Understanding the costs also led teams to identify opportunities to operate more efficiently by redirecting resources. For example, one team found that attempting to connect patients with housing was extremely time-intensive and had a very low success rate, compared with connecting patients with assistance in paying utility bills, which was straightforward and had an immediate impact on health. Moreover, many patients screened positive for this specific need.
Teams also considered how to redistribute activities across team members, including social workers, community health workers, navigators, and nurses. One team calculated the financial impact of efficiencies gained by having CHWs and navigators focus on patients’ essential resource needs while nurse care managers focus on clinical issues. This analysis supported a request to leaders to hire additional CHWs.
Analyzing the costs of different services enabled teams to make evidence-based cases. Not only could they discuss ways to deploy resources to have the greatest impact, but they also could forecast what it would take to spread their social interventions based on such factors as population size, health needs, and staff required.
Despite these benefits, many teams struggled to access cost data, especially when it came to allocation of fixed costs or overhead. Having more support from finance staff could help teams maximize their investments in social health interventions.
Discussion
Many of the teams involved in the Collaborative to Advance Social Health Integration were early adopters of social health interventions, and decisions about whether to spread their social health interventions were not entirely dependent on demonstrating a clear ROI. However, identifying pathways and opportunities to sustainably integrate social health with their work and invest resources for the greatest impact was of deep interest to participants.
Through this work, it became clear that securing adequate reimbursement for navigation services to help patients access essential resources is critical. Social health workforces, including CHWs and navigators, are rarely able to bill for their services. This puts them in the position of being cost centers to their institutions instead of revenue generators, even though their work has value to their institutions, patients, and care teams.
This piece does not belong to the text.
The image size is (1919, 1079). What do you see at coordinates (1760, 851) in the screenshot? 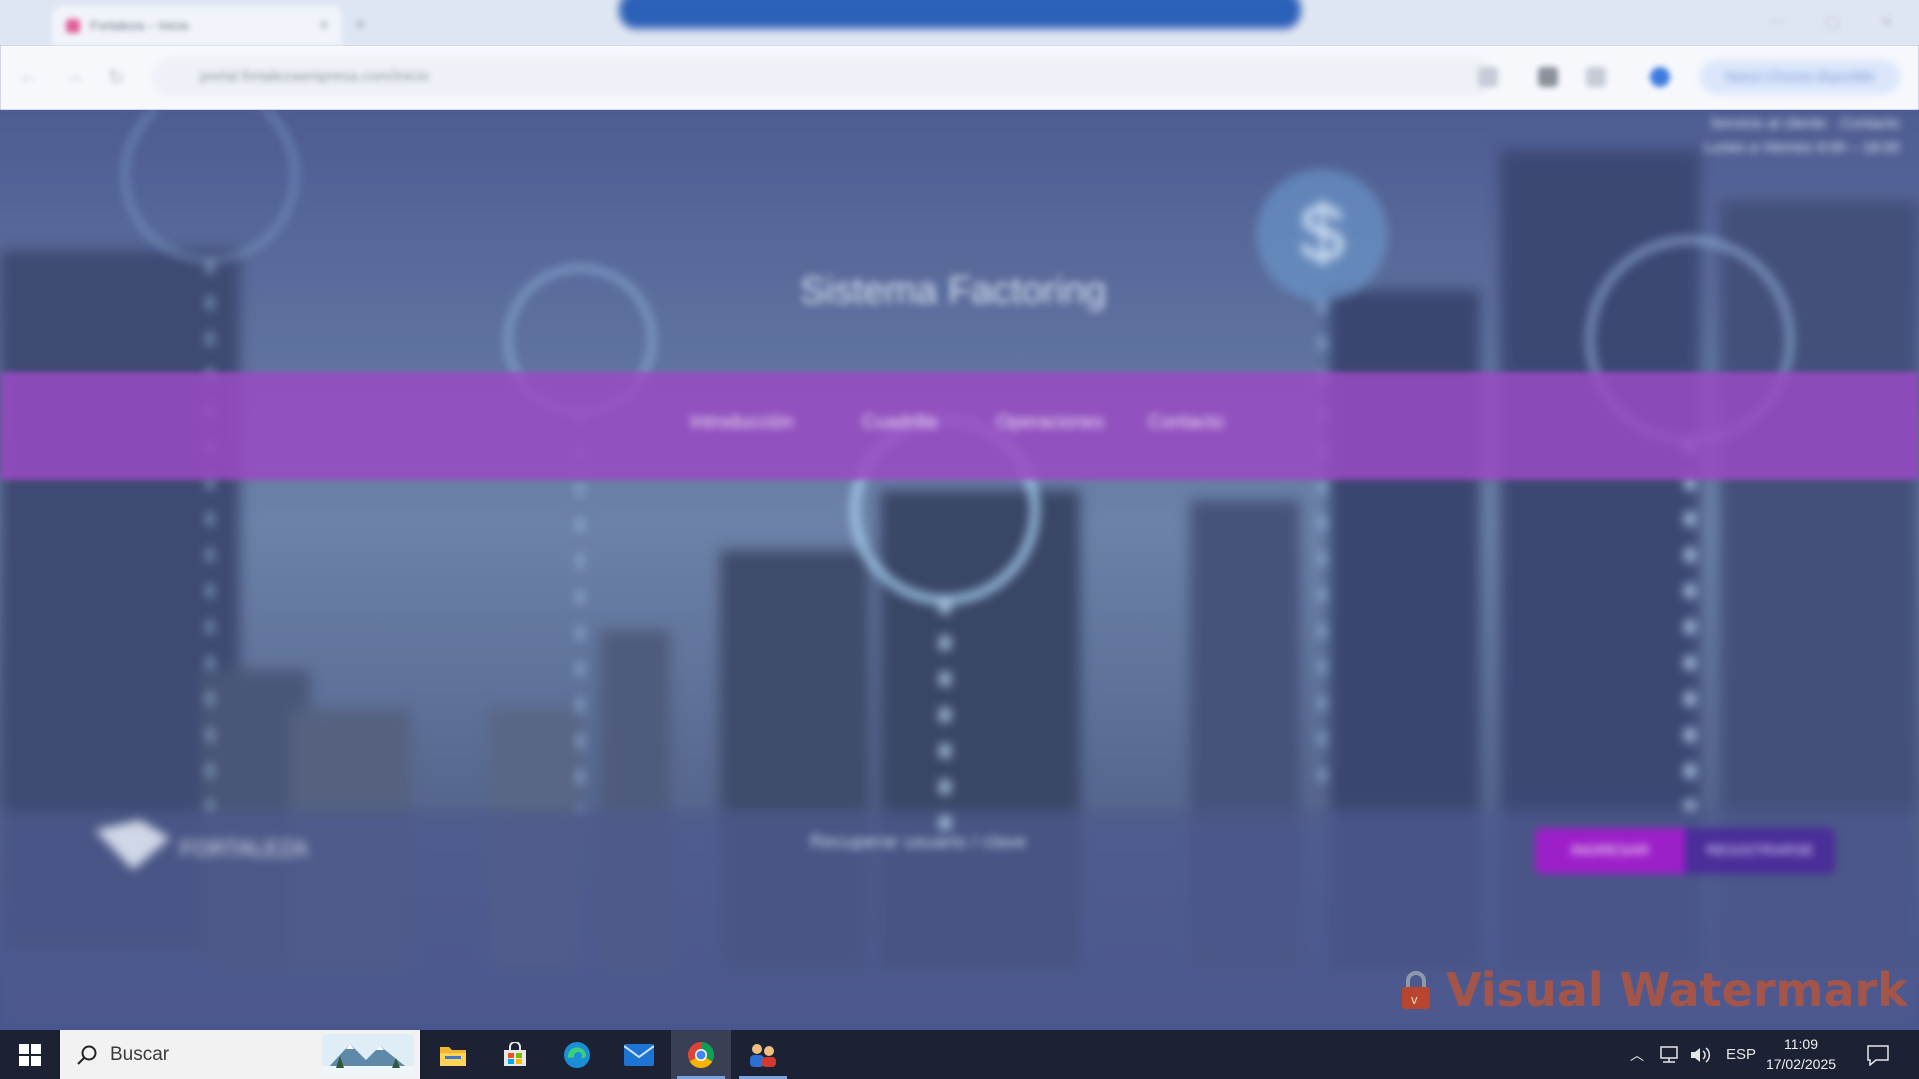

To drive community health and equity, we believe the sector will need to move beyond a business case that quantifies the value of health care institutions’ efforts to address essential resource needs to one that quantifies the value of collaboration among health care organizations and their community partners. Applying our framework could shed light on the costs of services provided by each partner and the value they create. This, in turn, could inform the reallocation of resources to drive value at the community level. As one CASHI team found, effective use of closed-loop referral software across multiple community-based service providers yields insights into the amount and type of unmet essential resource needs within a community and the capacity available to address these needs.
Combining these data with rigorous cost and impact data among community partners has the potential to support more effective resource planning at the community level. However, this will require inclusion of community members in business case analyses to identify what it will cost to meet those needs and where targeted funding is most likely to support equitable health outcomes.
Finally, payment models that promote health care innovation and offer well-aligned incentives to drive health equity are needed.7 None of the CASHI teams were operating under payment contracts with explicit incentives to reduce racial and ethnic health inequities, despite the fact that estimates have placed the value of eliminating them at more than $200 billion.8 As such, efforts to understand the impacts of social health interventions across subpopulations, including patients of different race and ethnicity, were rare. More work needs to be done at the provider level to fine-tune data collection and analysis to identify inequities and understand how health care and other sectors can help eliminate them, including what the most suitable financing models are.